This glossary explains various keywords that will help you understand the mindset necessary for data utilization and successful DX.
This time, we will explain about "data lakes," which serve as a foundation for data utilization.

What is a Data Lake?

A data lake is a data infrastructure (data repository) that can receive and store a wide variety of data generated from various systems, just as a lake stores water.
As the use of IT advances, it has become necessary to handle a much wider variety of data than before. Structured data) as well as non-XML data (such as JSON and XML) semi-structured data or the text of an email Unstructured Data) for data analysis, and more recently Machine Learning (AI) is increasingly being used for images and videos. binary data There is also a growing need for data utilization such as:

A data lake is a data infrastructure that allows data that is difficult to store directly in traditional databases or DWHs to be stored and used in its original form, just like a lake accepts water.

Why it's necessary: Differences from DWH (Data Warehouse)

As a "data storage platform" for data analysis, "DWH," a type of analytical database, has been popular and widely used before data lakes.
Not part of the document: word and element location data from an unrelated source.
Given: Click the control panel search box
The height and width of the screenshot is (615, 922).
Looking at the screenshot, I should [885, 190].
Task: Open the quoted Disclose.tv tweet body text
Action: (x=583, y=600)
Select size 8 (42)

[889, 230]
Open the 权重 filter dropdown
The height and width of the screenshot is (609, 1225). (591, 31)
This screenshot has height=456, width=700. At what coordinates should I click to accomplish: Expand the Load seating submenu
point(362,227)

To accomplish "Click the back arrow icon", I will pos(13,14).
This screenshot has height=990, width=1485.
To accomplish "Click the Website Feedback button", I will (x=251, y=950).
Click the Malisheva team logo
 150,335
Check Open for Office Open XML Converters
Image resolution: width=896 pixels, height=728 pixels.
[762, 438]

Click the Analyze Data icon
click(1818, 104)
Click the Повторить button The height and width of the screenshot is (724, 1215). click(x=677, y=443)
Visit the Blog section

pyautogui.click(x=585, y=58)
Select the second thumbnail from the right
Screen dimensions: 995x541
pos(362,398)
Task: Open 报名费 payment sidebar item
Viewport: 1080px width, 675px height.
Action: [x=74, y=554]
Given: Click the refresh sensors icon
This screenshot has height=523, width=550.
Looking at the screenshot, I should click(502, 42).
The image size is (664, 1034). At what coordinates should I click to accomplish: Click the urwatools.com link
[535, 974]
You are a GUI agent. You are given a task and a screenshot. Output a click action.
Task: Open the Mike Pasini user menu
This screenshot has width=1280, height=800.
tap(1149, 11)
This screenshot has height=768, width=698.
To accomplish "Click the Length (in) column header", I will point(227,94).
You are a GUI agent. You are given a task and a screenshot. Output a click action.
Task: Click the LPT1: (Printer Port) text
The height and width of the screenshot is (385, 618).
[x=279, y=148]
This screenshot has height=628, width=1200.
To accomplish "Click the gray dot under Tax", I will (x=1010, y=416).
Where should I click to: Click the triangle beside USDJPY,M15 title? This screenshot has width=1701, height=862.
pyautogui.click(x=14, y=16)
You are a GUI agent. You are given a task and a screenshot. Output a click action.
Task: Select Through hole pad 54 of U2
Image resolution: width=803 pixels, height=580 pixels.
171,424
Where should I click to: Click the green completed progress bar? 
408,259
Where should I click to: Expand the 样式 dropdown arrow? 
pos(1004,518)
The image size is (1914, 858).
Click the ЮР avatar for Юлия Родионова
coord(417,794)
First, we will explain why data lakes came into use when DWHs were already in use, and what the differences are.

"DWH" stores data in a predetermined format

When storing data in what is commonly called a "database" (RDB or DWH), before storing the data in the database, you need to "predefine" the format of the data to be stored.

For example, if you want to store data for a list of employees, you need to define in advance what format the data will be stored in, such as "Name (string)," "Employee number (integer)," and "Department (Department ID)," and then secure a "place to store the data," and then prepare the data to fit that format before storing it.

Advantages and disadvantages of "DWH"

There are advantages to deciding the data format in advance. Data is always stored in a fixed format, and you can expect that "all data is organized," making it easier to utilize stored data.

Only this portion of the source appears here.